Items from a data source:
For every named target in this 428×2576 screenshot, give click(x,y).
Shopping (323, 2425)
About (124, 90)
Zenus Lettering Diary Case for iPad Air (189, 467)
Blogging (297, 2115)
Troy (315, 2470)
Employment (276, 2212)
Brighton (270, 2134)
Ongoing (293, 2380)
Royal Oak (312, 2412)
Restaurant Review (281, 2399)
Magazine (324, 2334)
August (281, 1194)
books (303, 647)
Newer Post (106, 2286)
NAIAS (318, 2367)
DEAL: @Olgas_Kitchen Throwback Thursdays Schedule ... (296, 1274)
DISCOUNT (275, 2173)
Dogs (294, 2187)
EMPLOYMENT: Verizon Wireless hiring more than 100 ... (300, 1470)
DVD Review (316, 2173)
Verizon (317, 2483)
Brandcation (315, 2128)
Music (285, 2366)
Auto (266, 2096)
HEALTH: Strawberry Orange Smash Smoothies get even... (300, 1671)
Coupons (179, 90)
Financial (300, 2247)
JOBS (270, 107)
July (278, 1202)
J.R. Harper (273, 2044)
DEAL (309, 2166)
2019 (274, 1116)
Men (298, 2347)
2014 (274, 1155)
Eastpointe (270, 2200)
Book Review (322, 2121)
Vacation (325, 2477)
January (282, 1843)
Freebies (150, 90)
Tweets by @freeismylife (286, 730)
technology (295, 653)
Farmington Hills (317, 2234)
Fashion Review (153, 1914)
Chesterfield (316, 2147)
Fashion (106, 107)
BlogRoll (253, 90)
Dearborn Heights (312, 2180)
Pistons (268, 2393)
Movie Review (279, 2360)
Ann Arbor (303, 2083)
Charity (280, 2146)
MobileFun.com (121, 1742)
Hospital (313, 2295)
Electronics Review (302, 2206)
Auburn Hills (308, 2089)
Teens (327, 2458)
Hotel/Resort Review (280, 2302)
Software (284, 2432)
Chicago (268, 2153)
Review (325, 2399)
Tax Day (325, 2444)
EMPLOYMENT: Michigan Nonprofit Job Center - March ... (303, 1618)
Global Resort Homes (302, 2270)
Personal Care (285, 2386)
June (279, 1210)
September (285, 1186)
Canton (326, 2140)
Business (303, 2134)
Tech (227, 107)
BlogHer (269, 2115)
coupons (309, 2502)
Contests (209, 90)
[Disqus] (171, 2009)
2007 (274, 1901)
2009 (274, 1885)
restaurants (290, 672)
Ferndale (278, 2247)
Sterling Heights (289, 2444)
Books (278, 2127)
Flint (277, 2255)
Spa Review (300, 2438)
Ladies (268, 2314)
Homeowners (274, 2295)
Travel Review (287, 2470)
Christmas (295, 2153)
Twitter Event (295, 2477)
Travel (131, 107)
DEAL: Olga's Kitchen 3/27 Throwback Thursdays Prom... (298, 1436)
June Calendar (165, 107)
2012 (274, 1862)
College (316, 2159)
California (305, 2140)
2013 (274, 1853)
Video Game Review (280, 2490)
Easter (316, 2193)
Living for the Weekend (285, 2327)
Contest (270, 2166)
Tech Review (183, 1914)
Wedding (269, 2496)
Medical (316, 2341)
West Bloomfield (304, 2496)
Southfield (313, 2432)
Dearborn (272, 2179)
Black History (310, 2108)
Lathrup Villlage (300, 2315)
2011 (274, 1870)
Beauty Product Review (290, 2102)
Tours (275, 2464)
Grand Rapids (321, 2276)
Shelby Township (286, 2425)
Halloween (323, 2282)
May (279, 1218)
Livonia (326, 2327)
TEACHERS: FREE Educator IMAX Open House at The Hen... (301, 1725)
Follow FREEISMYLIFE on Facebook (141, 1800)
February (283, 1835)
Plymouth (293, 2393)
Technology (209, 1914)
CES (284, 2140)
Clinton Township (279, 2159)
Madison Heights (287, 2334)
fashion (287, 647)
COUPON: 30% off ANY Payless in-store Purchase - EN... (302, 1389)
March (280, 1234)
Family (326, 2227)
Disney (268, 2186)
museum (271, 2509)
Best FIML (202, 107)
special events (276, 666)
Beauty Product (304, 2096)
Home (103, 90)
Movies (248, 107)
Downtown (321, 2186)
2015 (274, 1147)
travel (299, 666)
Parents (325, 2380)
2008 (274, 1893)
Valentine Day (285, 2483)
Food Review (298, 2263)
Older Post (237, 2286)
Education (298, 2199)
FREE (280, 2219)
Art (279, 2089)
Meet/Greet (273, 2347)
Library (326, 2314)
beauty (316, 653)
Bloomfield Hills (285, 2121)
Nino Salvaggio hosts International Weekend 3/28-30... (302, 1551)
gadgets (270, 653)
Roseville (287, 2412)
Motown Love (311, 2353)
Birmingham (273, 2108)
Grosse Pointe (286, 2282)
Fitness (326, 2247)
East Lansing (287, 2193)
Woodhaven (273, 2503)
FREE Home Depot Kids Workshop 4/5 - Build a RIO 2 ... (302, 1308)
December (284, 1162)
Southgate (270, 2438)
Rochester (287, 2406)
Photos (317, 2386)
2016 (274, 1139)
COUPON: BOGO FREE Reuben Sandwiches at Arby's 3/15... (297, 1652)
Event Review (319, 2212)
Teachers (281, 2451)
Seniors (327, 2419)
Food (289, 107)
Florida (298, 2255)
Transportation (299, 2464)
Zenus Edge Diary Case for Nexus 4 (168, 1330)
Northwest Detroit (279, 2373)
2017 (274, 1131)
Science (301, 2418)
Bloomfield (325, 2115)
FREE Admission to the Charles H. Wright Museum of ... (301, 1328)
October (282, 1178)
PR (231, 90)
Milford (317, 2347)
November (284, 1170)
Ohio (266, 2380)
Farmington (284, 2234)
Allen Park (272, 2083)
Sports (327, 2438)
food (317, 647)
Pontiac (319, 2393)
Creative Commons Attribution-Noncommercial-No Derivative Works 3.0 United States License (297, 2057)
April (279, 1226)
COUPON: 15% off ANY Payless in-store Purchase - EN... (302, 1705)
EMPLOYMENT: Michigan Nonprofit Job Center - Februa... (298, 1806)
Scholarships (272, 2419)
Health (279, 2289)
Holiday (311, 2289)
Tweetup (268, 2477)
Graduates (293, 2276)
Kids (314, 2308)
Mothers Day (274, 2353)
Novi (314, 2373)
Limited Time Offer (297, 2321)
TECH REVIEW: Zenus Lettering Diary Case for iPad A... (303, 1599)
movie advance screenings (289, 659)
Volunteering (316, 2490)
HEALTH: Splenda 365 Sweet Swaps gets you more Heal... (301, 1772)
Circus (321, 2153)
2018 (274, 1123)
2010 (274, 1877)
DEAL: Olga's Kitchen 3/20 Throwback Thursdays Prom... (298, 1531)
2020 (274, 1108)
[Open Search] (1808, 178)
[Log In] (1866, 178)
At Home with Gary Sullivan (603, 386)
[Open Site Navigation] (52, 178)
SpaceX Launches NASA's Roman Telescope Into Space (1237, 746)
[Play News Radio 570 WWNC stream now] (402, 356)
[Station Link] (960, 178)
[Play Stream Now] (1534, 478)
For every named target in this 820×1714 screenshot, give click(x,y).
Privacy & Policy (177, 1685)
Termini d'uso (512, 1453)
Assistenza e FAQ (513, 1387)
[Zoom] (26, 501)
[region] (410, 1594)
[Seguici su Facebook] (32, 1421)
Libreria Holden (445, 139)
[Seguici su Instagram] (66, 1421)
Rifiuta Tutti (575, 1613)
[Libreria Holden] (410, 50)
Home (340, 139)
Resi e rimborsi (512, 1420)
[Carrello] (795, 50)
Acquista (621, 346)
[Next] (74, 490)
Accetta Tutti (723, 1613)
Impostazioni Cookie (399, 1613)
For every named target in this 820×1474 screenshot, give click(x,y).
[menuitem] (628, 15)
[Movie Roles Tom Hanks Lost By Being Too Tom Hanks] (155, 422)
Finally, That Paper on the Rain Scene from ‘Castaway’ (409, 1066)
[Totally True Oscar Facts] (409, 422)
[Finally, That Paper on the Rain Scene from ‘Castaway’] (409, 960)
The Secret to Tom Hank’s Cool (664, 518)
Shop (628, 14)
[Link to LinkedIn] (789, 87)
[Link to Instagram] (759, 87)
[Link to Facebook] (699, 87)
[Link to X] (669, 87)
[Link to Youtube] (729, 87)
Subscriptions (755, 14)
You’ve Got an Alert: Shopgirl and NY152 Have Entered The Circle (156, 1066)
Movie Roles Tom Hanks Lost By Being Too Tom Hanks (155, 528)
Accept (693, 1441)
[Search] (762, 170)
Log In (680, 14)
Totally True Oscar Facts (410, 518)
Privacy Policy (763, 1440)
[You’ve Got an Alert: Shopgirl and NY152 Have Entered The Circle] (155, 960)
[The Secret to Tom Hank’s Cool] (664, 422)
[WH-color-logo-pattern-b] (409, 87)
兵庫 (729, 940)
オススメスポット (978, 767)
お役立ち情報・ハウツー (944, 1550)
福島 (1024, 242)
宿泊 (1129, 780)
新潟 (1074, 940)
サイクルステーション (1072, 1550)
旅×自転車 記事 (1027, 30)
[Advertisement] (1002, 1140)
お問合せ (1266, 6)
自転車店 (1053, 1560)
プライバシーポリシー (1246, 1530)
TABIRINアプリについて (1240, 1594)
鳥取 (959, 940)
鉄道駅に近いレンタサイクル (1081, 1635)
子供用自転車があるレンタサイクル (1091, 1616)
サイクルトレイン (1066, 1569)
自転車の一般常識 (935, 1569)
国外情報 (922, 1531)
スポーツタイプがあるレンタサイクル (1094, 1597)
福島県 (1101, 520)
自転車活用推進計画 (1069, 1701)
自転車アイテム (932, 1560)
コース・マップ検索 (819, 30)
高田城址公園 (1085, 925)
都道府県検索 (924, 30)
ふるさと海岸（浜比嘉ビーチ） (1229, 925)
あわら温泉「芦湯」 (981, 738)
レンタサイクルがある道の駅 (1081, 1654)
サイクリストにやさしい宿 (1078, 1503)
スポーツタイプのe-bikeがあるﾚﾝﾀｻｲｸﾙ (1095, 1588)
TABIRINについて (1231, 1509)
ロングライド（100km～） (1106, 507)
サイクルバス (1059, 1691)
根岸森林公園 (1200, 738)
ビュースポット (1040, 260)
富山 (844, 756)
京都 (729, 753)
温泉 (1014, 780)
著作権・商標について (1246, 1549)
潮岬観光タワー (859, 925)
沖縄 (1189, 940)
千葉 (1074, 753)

> **TASK**
In the entries above, find the line with "DEAL: Olga's Kitchen 3/20" and the line with "[Play Stream Now] (1534, 478)", then restate word for word both of them and every line between, with nothing more.

> **RESPONSE TO THIS TASK**
DEAL: Olga's Kitchen 3/20 Throwback Thursdays Prom... (298, 1531)
2020 (274, 1108)
[Open Search] (1808, 178)
[Log In] (1866, 178)
At Home with Gary Sullivan (603, 386)
[Open Site Navigation] (52, 178)
SpaceX Launches NASA's Roman Telescope Into Space (1237, 746)
[Play News Radio 570 WWNC stream now] (402, 356)
[Station Link] (960, 178)
[Play Stream Now] (1534, 478)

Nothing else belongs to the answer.